« On veut que les jeunes s’engagent dans leur communauté. Avec cette activité, on vise à améliorer leur environnement immédiat; soit cette ruelle qui est toujours pleine de graffitis. En réalisant des fresques sur les portes de garage des résidents qui ont donné leur accord, on pense que ça va les embellir tout en aidant à réduire le nombre de méfaits », fait valoir Nathalie Brunet, directrice de l’école.
Au total, quatre résidents ont manifesté leur intérêt pour cette initiative. Pour des raisons budgétaires, seulement deux fresques seront peintes cette année.

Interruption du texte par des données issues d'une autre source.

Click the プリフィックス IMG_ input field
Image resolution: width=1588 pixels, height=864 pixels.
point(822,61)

Par contre, Mme Brunet n’écarte pas l’idée d’en réaliser l’année prochaine, et conserve le nom des personnes intéressées à en « accueillir » une en banque. Elle croit aussi que le projet risque de « faire boule de neige auprès d’autres propriétaires du quartier ».
L’établissement scolaire s’est associé à l’organisme MU, qui fait la promotion de l’art public à Montréal, et qui possède une certaine expertise dans la réalisation de murales. Le thème pour ce projet-ci était l’environnement. La fresque a été créée en juxtaposant différentes œuvres d’élèves de la première à la quatrième année.

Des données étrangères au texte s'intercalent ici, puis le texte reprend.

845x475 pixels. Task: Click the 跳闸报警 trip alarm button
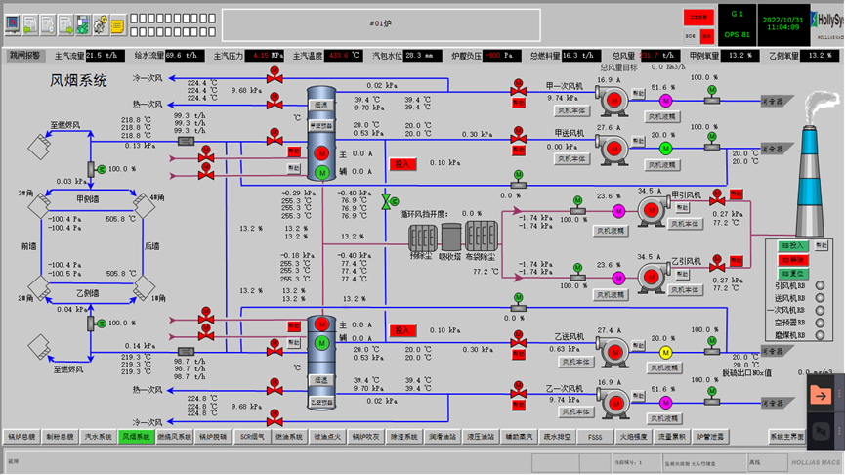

« On a fait un montage de cinq ou six aquarelles faites par les enfants. Le collage sera reproduit sur les portes. Au départ, on voulait que tous les élèves peignent les murales, mais on a vite réalisé que c’était impossible. On a choisi les jeunes de sixième année pour qu’ils puissent laisser leur marque dans le quartier de façon symbolique, puisqu’ils quittent pour le secondaire. De cette manière, ils redonnent à la communauté », souligne Mme Brunet.